_Task brief_
Each line in the records below that has the word "will" should be copied.

Excerpted data Start Marker

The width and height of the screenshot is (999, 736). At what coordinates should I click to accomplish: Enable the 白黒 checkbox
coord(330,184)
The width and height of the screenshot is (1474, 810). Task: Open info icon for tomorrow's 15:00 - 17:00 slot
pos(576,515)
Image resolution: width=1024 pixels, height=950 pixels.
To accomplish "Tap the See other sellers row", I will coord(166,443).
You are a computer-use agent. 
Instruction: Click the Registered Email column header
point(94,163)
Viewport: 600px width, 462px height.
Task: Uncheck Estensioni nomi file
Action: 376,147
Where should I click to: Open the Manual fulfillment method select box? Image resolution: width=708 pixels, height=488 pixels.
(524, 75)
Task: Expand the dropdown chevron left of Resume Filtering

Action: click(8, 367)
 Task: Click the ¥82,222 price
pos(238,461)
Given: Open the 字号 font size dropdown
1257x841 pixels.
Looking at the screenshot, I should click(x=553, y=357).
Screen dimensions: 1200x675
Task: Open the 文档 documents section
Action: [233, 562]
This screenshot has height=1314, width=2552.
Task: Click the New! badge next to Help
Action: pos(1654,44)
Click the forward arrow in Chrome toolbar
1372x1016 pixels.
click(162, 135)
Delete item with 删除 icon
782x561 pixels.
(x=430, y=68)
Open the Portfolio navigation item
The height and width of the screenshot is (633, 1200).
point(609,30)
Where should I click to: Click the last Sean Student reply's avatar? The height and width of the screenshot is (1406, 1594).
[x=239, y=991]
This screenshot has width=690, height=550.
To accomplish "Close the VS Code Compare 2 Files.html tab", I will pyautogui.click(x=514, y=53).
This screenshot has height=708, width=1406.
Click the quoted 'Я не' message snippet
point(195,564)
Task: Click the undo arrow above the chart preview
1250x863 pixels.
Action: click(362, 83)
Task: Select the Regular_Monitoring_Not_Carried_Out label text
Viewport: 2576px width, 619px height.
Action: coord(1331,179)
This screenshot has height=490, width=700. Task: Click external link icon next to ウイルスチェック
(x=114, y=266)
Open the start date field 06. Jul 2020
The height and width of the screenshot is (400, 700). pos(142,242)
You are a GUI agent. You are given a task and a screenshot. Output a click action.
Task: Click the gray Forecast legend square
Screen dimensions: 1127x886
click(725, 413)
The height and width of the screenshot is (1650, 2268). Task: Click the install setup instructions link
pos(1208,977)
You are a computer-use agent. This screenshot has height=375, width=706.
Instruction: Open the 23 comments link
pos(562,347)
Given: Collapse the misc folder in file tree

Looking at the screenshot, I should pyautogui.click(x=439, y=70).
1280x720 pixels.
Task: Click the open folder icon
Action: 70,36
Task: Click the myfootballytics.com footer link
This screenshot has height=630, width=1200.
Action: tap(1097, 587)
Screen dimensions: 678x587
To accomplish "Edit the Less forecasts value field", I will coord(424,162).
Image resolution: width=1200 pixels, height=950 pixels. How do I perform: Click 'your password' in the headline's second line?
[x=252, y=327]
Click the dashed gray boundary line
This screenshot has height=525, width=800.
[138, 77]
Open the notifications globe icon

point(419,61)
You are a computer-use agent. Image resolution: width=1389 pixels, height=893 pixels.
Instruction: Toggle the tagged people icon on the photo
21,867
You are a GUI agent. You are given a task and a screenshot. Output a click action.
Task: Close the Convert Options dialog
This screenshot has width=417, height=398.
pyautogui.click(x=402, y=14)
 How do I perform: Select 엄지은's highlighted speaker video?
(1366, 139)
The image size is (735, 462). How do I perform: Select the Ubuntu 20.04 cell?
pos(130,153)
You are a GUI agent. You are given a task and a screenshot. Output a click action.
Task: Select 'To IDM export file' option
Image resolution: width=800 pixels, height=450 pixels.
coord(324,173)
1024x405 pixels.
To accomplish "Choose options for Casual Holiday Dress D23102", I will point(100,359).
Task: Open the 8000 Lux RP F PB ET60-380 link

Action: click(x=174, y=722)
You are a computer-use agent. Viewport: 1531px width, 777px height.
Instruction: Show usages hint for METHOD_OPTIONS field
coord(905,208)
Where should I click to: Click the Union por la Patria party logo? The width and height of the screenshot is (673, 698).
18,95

Excerpted data End Marker

_Task output_
To accomplish "Tap the See other sellers row", I will coord(166,443).
To accomplish "Close the VS Code Compare 2 Files.html tab", I will pyautogui.click(x=514, y=53).
To accomplish "Edit the Less forecasts value field", I will coord(424,162).
To accomplish "Choose options for Casual Holiday Dress D23102", I will point(100,359).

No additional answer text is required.